Search code examples
tensorflowtensorflow-estimator

How to initialize embeddings layer within Estimator API


I'm trying to use existing embeddings within tensorflow model, the size of embedding is greater than 2Gb and this makes my original try of doing this unsuccessful:

embedding_var = tf.get_variable(
        "embeddings", 
        shape=GLOVE_MATRIX.shape, 
        initializer=tf.constant_initializer(np.array(GLOVE_MATRIX))
)

Which gave me this error:

 Cannot create a tensor proto whose content is larger than 2GB.

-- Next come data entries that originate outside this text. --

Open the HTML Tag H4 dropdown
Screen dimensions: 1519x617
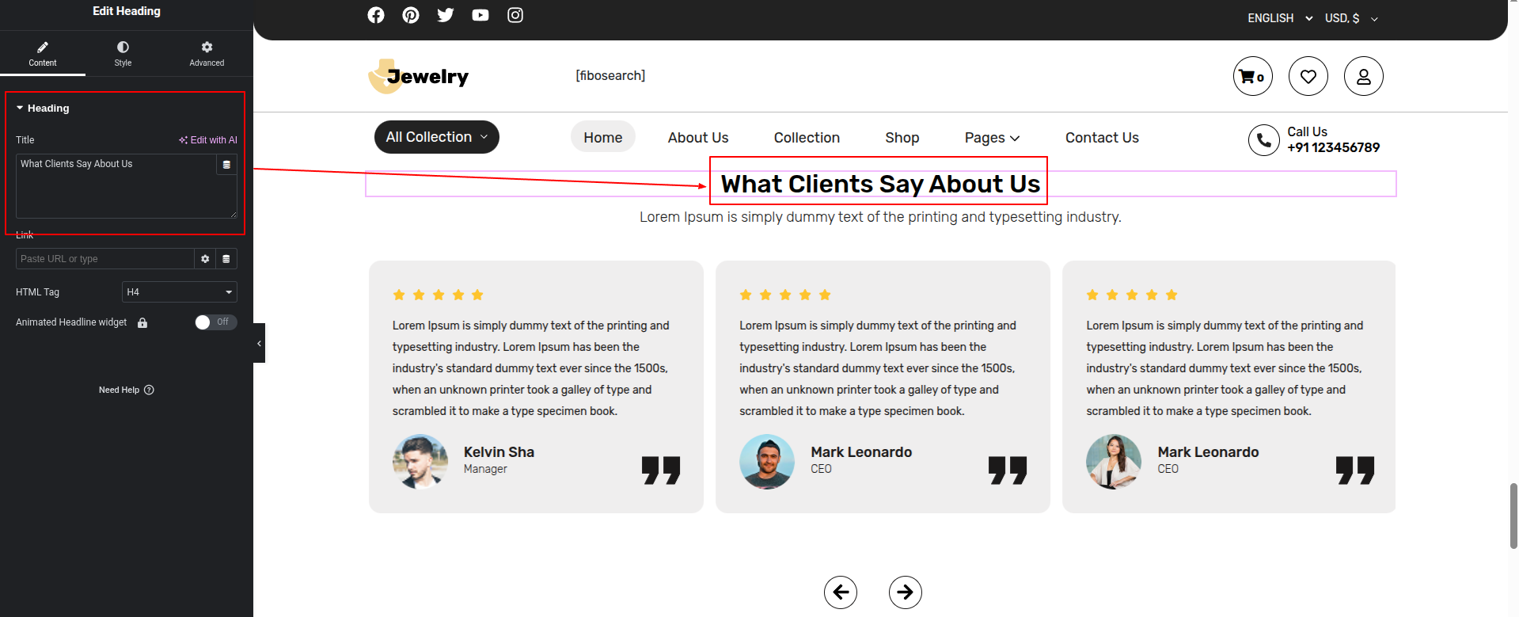click(179, 292)
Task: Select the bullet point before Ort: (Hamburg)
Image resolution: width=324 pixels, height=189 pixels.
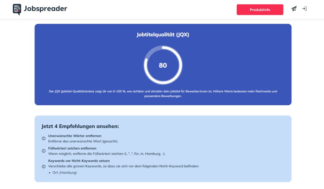Action: [x=50, y=173]
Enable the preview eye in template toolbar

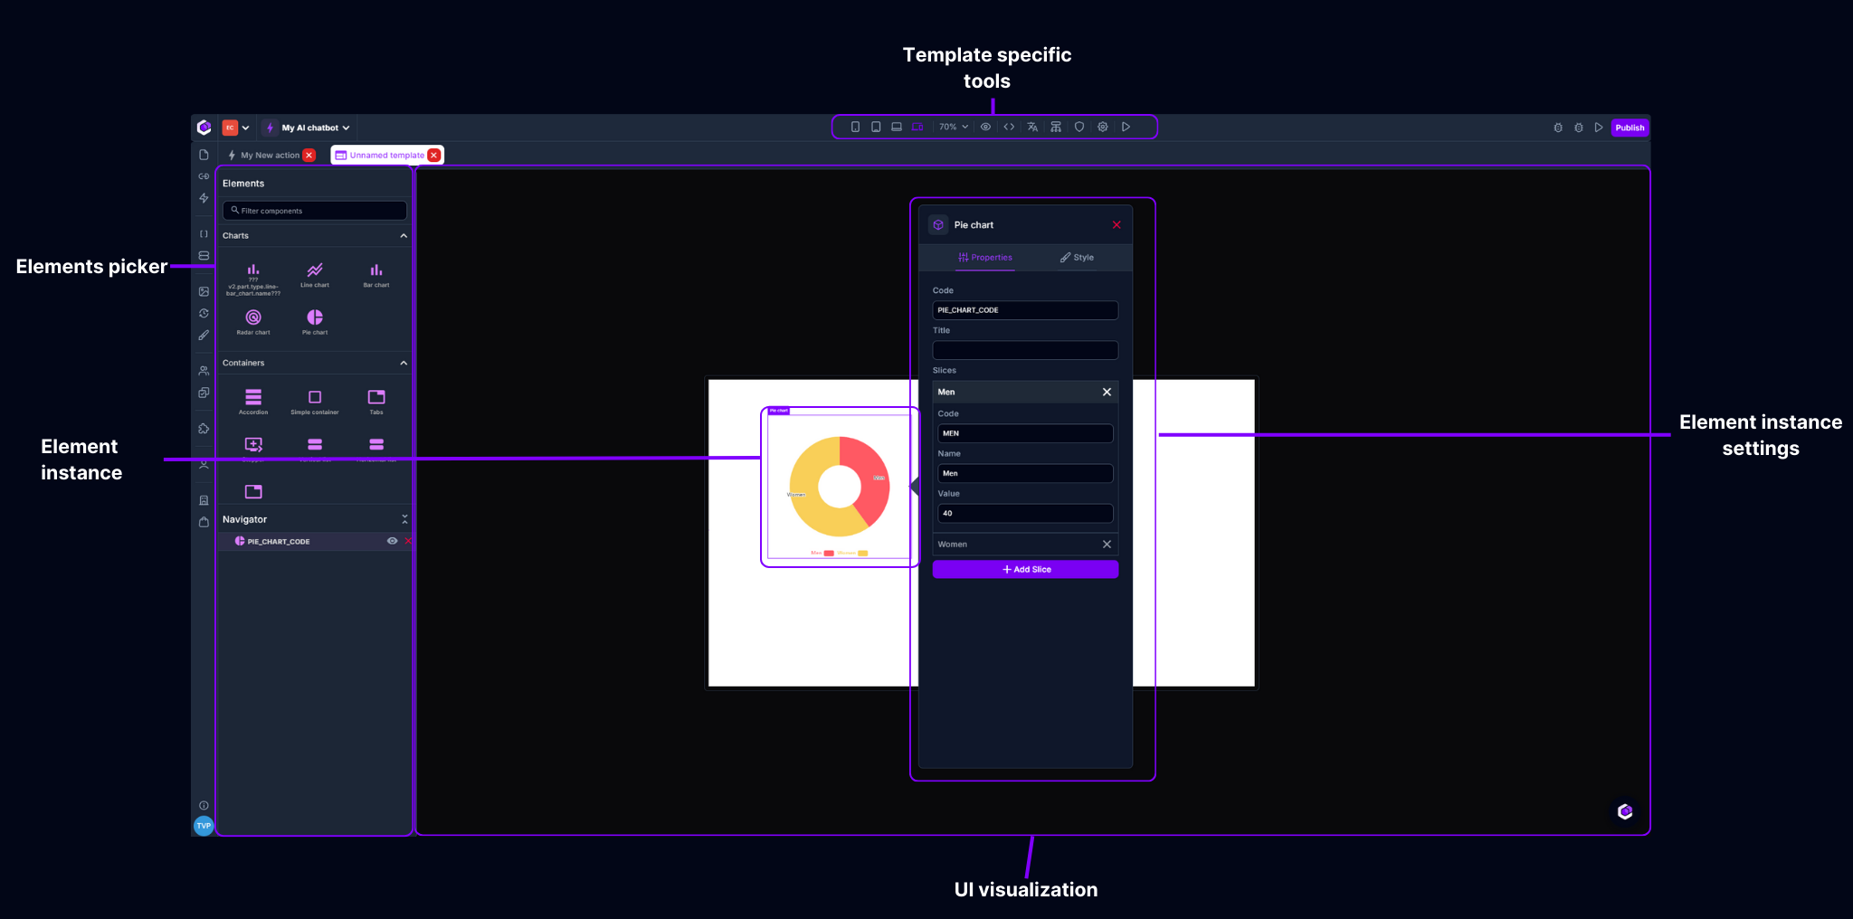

I'm using AWS SageMaker, which based on the Estimator API, and the actual running of the graph in session happens behind the scene, so I'm not sure how to initialize some placeholders for embedding given that. Would be helpful if someone will be able to share the way how to do such initialization in term of EstimatorAPI.


Solution

  • If you specify the initializer argument to tf.get_variable(), the initial value GLOVE_MATRIX will be stored in the graph and go over 2Gb. A good answer explains how to load embeddings in general.


    Here is a first example where we use the initializer and the graph def is around 4Mb since it stores the (1000, 1000) matrix in it.

    size = 1000
    initial_value = np.random.randn(size, size)
    x = tf.get_variable("x", [size, size], initializer=tf.constant_initializer(initial_value))
    
    sess = tf.Session()
    sess.run(x.initializer)
    
    assert np.allclose(sess.run(x), initial_value)
    
    graph = tf.get_default_graph()
    print(graph.as_graph_def().ByteSize())  # should be 4000394
    

    Here is a better version where we don't store it:

    size = 1000
    initial_value = np.random.randn(size, size)
    x = tf.get_variable("x", [size, size])
    
    sess = tf.Session()
    sess.run(x.initializer, {x.initial_value: initial_value})
    
    assert np.allclose(sess.run(x), initial_value)
    
    graph = tf.get_default_graph()
    print(graph.as_graph_def().ByteSize())  # should be 1203
    

    In Estimators

    For Estimators, we don't have direct access to the Session. A way to initialize the embedding can be to use tf.train.Scaffold. You can pass it an argument init_fn in which you initialize the embedding variable, without saving the actual value in the graph def.

    def model_fn(features, labels, mode):
        size = 10
        initial_value = np.random.randn(size, size).astype(np.float32)
        x = tf.get_variable("x", [size, size])
    
        def init_fn(scaffold, sess):
            sess.run(x.initializer, {x.initial_value: initial_value})
        scaffold = tf.train.Scaffold(init_fn=init_fn)
    
        loss = ...
        train_op = ...
    
        return tf.estimator.EstimatorSpec(mode, loss=loss, train_op=train_op, scaffold=scaffold)
    

    A good point about using the built-in Scaffold is that it will only initialize the embedding when you first call train_input_fn. For future calls, it will not run again init_fn.